◆ SELECTED EXTRACT ◆
****************

An Australian academic has backed criticism of the South Australia State Government’s decision to competitively tender Adelaide’s public transport bus services. Heavy criticism is also levelled for over-investment in rail given its high costs and lower ridership.
22 January - One of Australia’s most respected public transport academics has criticised the South Australia State Government’s decision to competitively tender Adelaide’s public transport bus services. Professor David Hensher, Director of the Institute of Transport and Logistics Studies at the University of Sydney and member of our BRT Centre of Excellence, agreed with advice provided to the South Australian Government to not competitively tender the state’s public transport bus services. This advice was ignored by the Government, which competitively tendered the services in 2010.

Since the new contracts began there has been widespread dissatisfaction with the performance of the bus system, and patronage has declined significantly since 2010. The advice, from former public transport chief Heather Webster and two former consultants to South Australia’s transport department, favoured a process of negotiated contract extensions.

****************

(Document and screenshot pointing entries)

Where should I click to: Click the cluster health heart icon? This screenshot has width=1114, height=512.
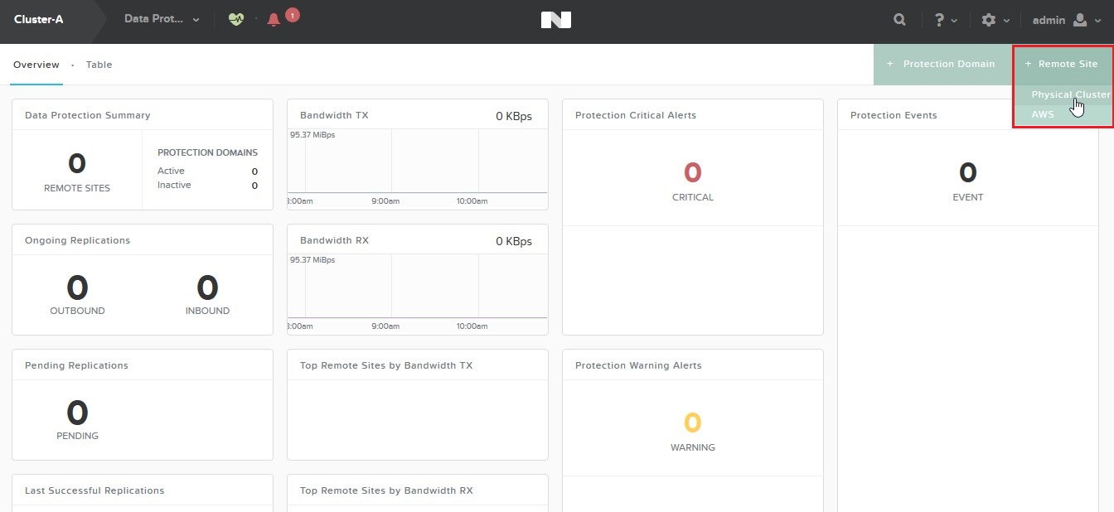pos(236,20)
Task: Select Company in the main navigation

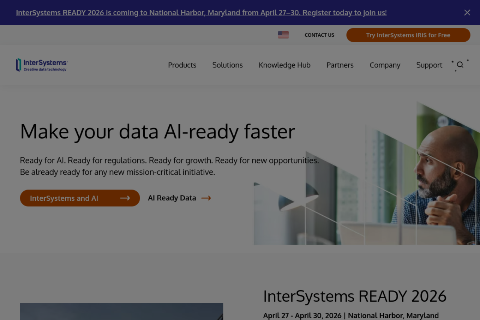Action: tap(385, 65)
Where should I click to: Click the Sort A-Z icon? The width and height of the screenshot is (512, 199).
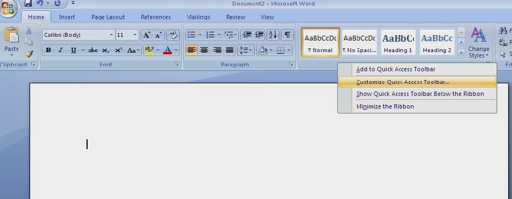coord(273,35)
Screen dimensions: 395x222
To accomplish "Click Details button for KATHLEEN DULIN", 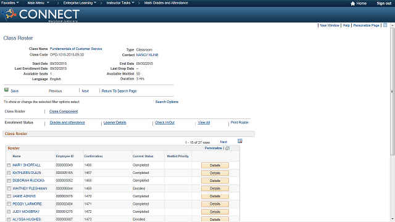I will coord(215,173).
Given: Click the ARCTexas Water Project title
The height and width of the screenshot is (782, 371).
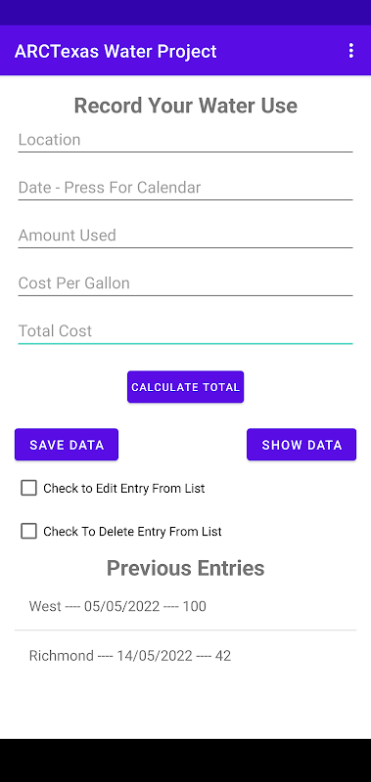Looking at the screenshot, I should click(116, 51).
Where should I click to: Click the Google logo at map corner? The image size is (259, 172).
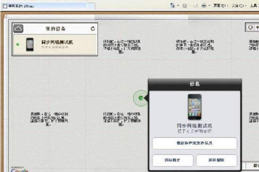[x=20, y=170]
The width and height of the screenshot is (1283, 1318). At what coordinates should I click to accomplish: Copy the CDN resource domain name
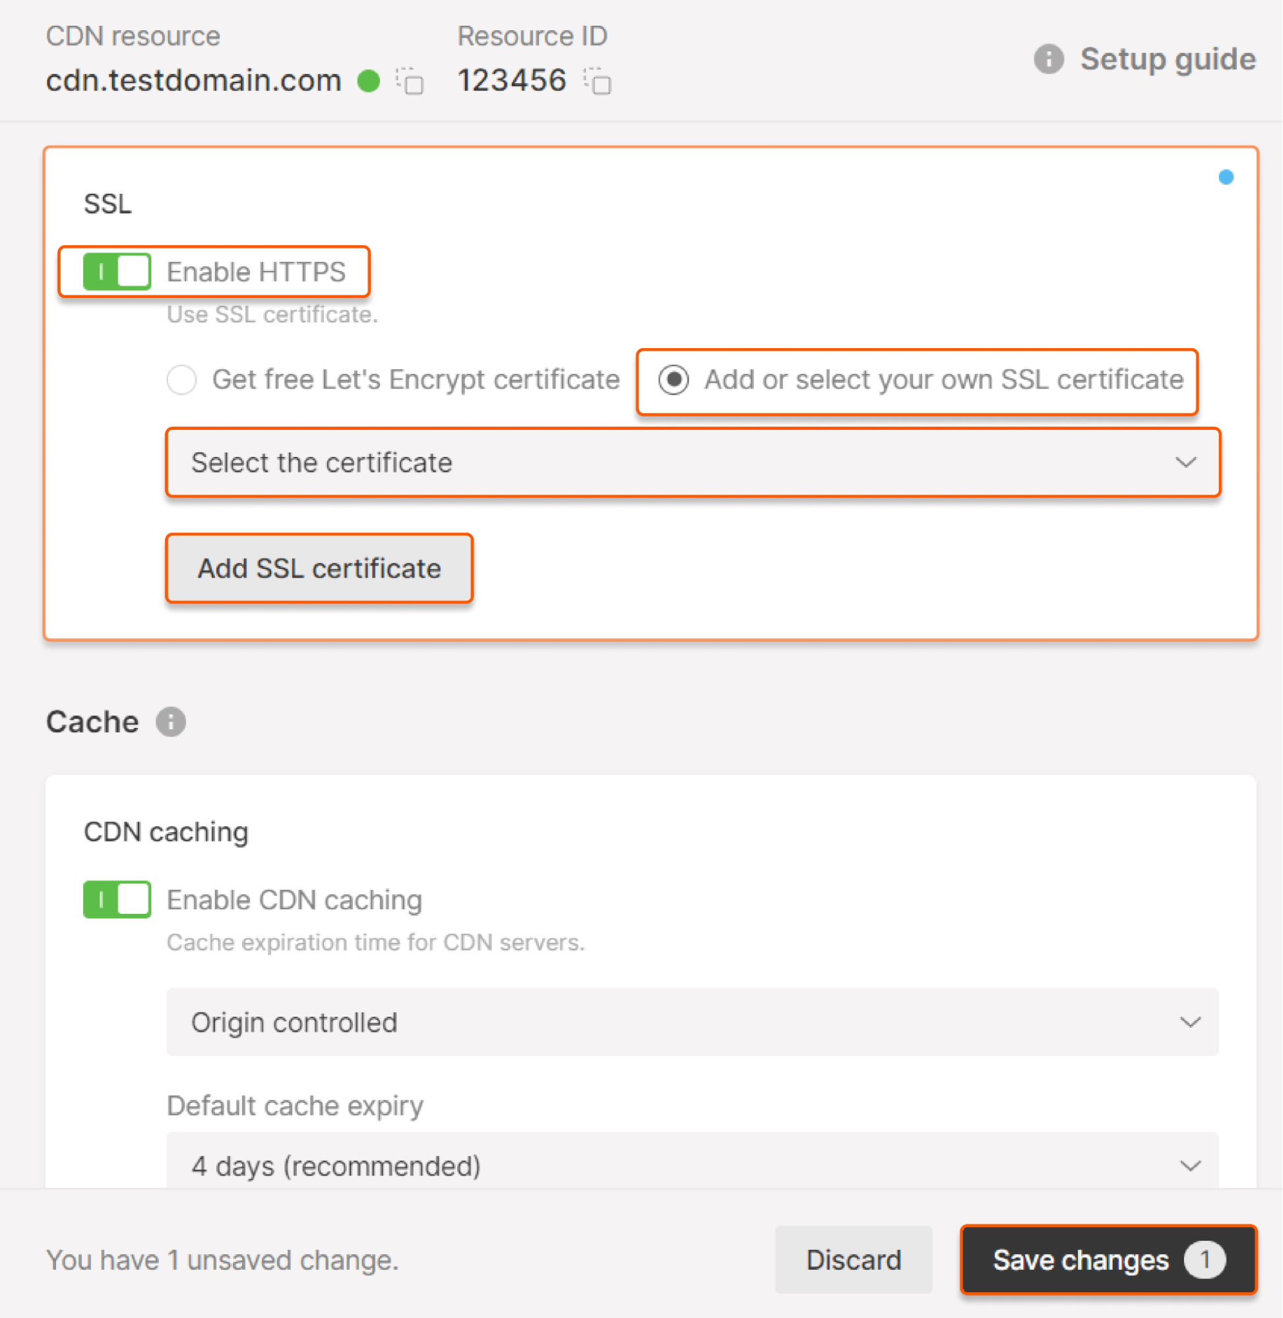410,82
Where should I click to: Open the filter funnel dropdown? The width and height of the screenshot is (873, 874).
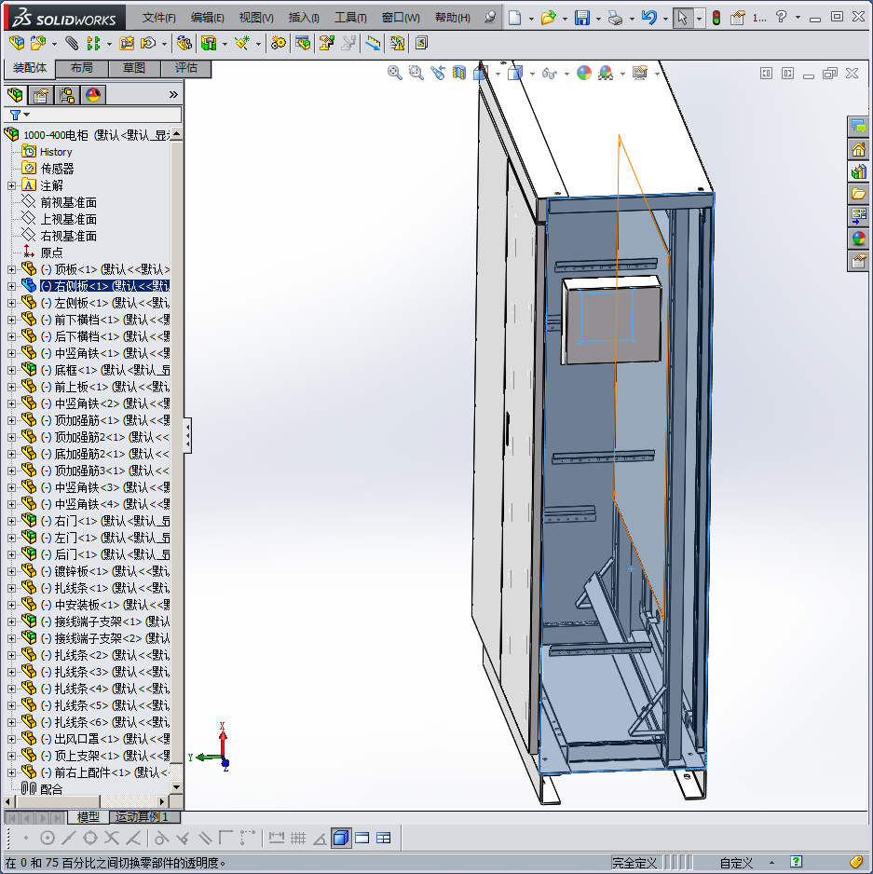pyautogui.click(x=19, y=115)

****************

◆ REQUEST ◆
According to the article on Adelaide's bus tendering, in what year did the South Australian Government competitively tender the state's public transport bus services? The records were drawn from a separate source.

◆ RESULT OF THE TASK ◆
2010